— Start Document passage —

Let $\textrm{x}_{11},\ldots,\textrm{x}_{1n_1}$ and $\textrm{x}_{21},\ldots,\textrm{x}_{2n_2}$ be two observed samples where $\textrm{x}_{ij}$ is a $p$ vector from $\sim N_p (\mu_1,\Sigma)$ and $\sim N_p(\mu_2,\Sigma)$ for the two samples respectevely.
From these samples I can find: $\bar{\textrm{x}}_1,\bar{\textrm{x}}_2,S_1,S_2$
where $$S_1=\frac{1}{n_1} \sum_j (\textrm{x}_{1j}-\bar{\textrm{x}}_1)(\textrm{x}_{1j}-\bar{\textrm{x}}_1)'$$ $$S_2=\frac{1}{n_2} \sum_j (\textrm{x}_{2j}-\bar{\textrm{x}}_2)(\textrm{x}_{2j}-\bar{\textrm{x}}_2)'$$ I have that if I let $\mu_1-\mu_2=\delta,$ $$ \bar{\textrm{x}}_1-\bar{\textrm{x}}_2 \sim N_p\left( \delta, \frac{n_1+n_2}{n_1n_2}\Sigma \right)$$
Assume weighted covariance matrix $S=\frac{1}{n_1+n_2}(n_1S_1+n_2S_2)$.

— End Document passage —
— Start Extracted records —

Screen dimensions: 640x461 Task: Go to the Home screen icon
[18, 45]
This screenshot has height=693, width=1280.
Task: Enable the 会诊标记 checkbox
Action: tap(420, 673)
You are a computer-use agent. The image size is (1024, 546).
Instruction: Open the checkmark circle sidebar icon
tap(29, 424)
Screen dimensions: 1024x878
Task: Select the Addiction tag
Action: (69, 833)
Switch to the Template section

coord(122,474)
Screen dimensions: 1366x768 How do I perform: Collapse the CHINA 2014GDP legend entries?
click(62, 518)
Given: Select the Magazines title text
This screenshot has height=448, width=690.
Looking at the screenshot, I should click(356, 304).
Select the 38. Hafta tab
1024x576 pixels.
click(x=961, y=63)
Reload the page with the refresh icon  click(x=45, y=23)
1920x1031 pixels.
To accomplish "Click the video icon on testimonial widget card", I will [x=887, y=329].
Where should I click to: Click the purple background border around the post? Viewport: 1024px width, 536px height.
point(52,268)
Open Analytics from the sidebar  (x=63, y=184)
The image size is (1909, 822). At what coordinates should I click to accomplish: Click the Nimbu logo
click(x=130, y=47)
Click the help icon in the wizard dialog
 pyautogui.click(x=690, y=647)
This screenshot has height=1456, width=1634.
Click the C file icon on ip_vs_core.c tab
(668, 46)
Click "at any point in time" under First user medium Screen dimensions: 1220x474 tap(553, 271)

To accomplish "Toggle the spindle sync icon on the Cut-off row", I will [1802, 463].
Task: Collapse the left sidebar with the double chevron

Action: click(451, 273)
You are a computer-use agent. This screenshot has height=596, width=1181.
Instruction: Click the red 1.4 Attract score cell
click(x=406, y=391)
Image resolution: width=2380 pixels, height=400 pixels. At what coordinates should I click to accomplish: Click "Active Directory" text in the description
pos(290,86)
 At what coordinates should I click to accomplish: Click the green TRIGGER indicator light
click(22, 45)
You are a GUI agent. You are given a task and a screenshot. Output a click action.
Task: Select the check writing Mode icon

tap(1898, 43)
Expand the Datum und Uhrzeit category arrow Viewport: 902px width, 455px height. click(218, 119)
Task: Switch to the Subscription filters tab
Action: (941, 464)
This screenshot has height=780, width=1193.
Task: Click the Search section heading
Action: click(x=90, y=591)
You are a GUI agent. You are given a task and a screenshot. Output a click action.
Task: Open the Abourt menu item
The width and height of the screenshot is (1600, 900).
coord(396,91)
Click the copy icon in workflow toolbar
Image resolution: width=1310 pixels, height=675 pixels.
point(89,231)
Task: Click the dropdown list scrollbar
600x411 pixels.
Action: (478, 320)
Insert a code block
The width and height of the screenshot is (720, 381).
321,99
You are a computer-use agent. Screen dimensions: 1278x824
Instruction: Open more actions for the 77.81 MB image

— End Extracted records —

## [Your goal]
Reproduce the passage above on two multivariate normal samples and their weighted covariance matrix, word for word and symbol for symbol.

## [Exercise output]
Let $\textrm{x}_{11},\ldots,\textrm{x}_{1n_1}$ and $\textrm{x}_{21},\ldots,\textrm{x}_{2n_2}$ be two observed samples where $\textrm{x}_{ij}$ is a $p$ vector from $\sim N_p (\mu_1,\Sigma)$ and $\sim N_p(\mu_2,\Sigma)$ for the two samples respectevely.
From these samples I can find: $\bar{\textrm{x}}_1,\bar{\textrm{x}}_2,S_1,S_2$
where $$S_1=\frac{1}{n_1} \sum_j (\textrm{x}_{1j}-\bar{\textrm{x}}_1)(\textrm{x}_{1j}-\bar{\textrm{x}}_1)'$$ $$S_2=\frac{1}{n_2} \sum_j (\textrm{x}_{2j}-\bar{\textrm{x}}_2)(\textrm{x}_{2j}-\bar{\textrm{x}}_2)'$$ I have that if I let $\mu_1-\mu_2=\delta,$ $$ \bar{\textrm{x}}_1-\bar{\textrm{x}}_2 \sim N_p\left( \delta, \frac{n_1+n_2}{n_1n_2}\Sigma \right)$$
Assume weighted covariance matrix $S=\frac{1}{n_1+n_2}(n_1S_1+n_2S_2)$.